What do foreigners buy?

According to a report on China's online shopping released by US-based market research and analysis company, Nielsen, in October, high-income and well-educated young people aged between 26 and 35 are more like to shop on foreign websites, and their favorite goods are clothes, cosmetics, and health products.

Wang Fan, 32, is one of them. He buys protein powder and vitamin pills directly from the US on Amazon. For him, only imported health products are safe. "China is having heavy pollution in the air, water, and soil now, and I am afraid that the products are also polluted," said Wang. "Not to mention not good for your health, they may cause diseases."

As a result, Wang insists on buying health products from overseas, especially from the US.

However, people overseas may not be as crazy about buying health products as the Chinese. According to the website of the American Association for Cancer Research, the most favored health product in the US is vitamin C, and 17 percent of Americans take it daily. Vitamin E follows, with about 16 percent of Americans taking it daily, and the third is allicin, which is taken by 8.7 percent of the population.

Shi said compared with Chinese, the reason Westerners take health products is much more simple. "It's just a dietary supplement," said Shi. "The Western diet is different from what we have in China, and they often lack vegetable and fruits, so they take pills to supply the vitamins and other necessary elements."

In China, many young people living in urban places turn to health products to get a stronger body, higher immunity, smoother skin, and more hair, said Shi. "With all the bad living habits such as sleeping late, irregular eating, sedentariness and less physical exercise, it will be hard for them to achieve their goal."

Do supplements make a difference?

Zhang said the effects of the health products are "quite vague."

"I usually refuse those with chemical elements, and only buy those one hundred percent natural health products," said Zhang. "I think that is safer, and I have found my skin a little bit smoother than years ago."

Wang also cannot give any specific or obvious effects of the health products he uses but maintains that he thinks taking health supplements is useful.

"I have not been fallen ill for years, not even catching a minor cold," said Wang. "Maybe remaining healthy and not falling ill are the effects of the health products."

Shi said there's no health product that offers immediate results, and they are not medicine, so people should not rely on health products to cure certain diseases.
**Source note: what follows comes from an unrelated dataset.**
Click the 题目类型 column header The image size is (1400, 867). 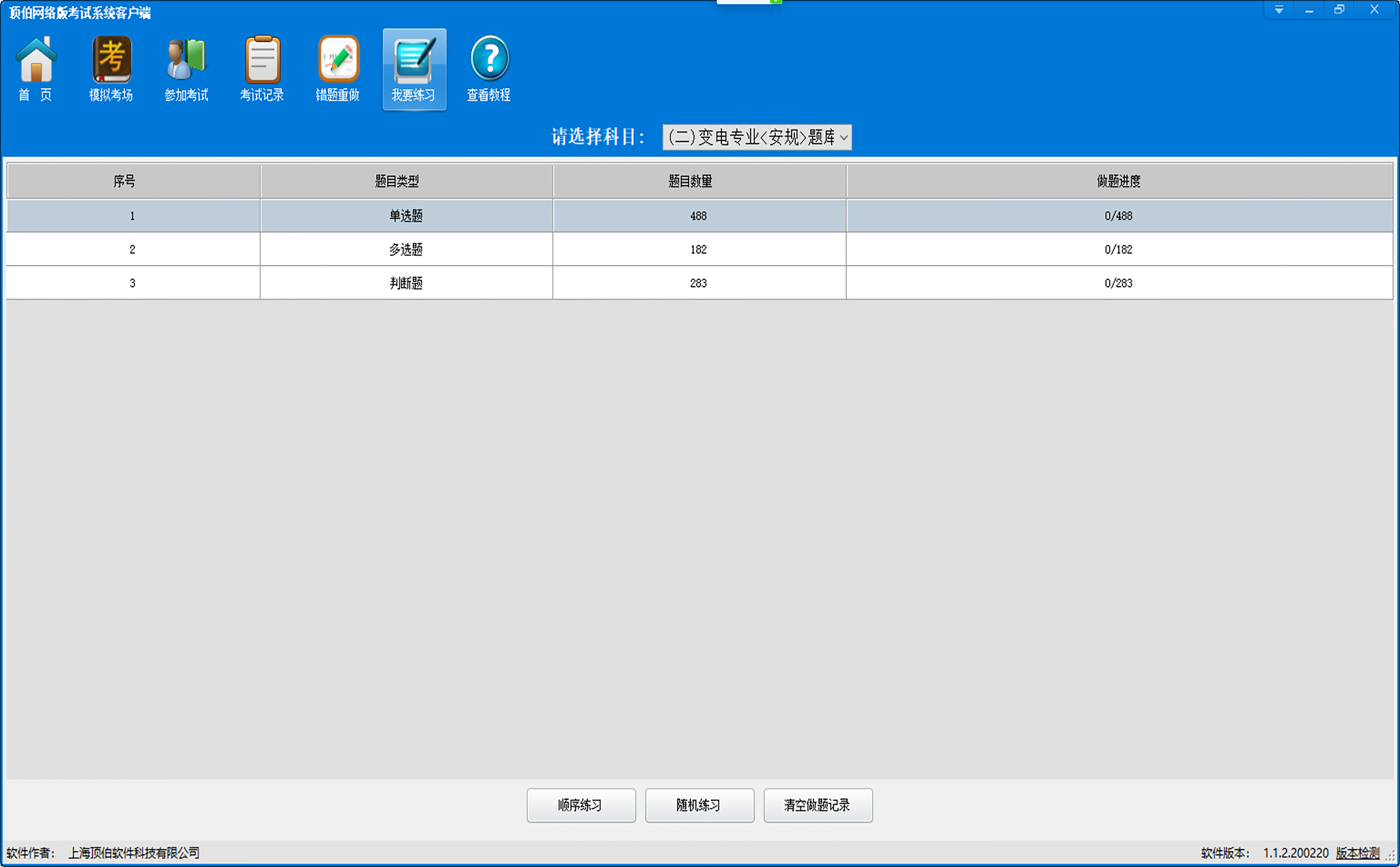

When they find something wrong with their health, such as sleeplessness and serious hair loss, they should go to the hospital to consult a doctor instead of blindly taking health products.

She said the nutrition elements in daily foods such as fish, eggs, dairy products, meat, vegetables and fruits are enough to supply the human body's demand for nutrition, especially for young people who have an active metabolism, so it is not very good for young people to start taking health products too early.

"Young people should go to a professional nutritionist or doctor for a customized nutrition plan," said Shi. "Some health products may harm people's health, for example, too much protein may harm the kidney, and an overdose of vitamins can cause poisoning."

Shi also stressed the importance of a balanced diet. "How can a pill be richer in nutrition than a meal made of natural foods, which contain thousands of kinds of nutrition elements?" she asked.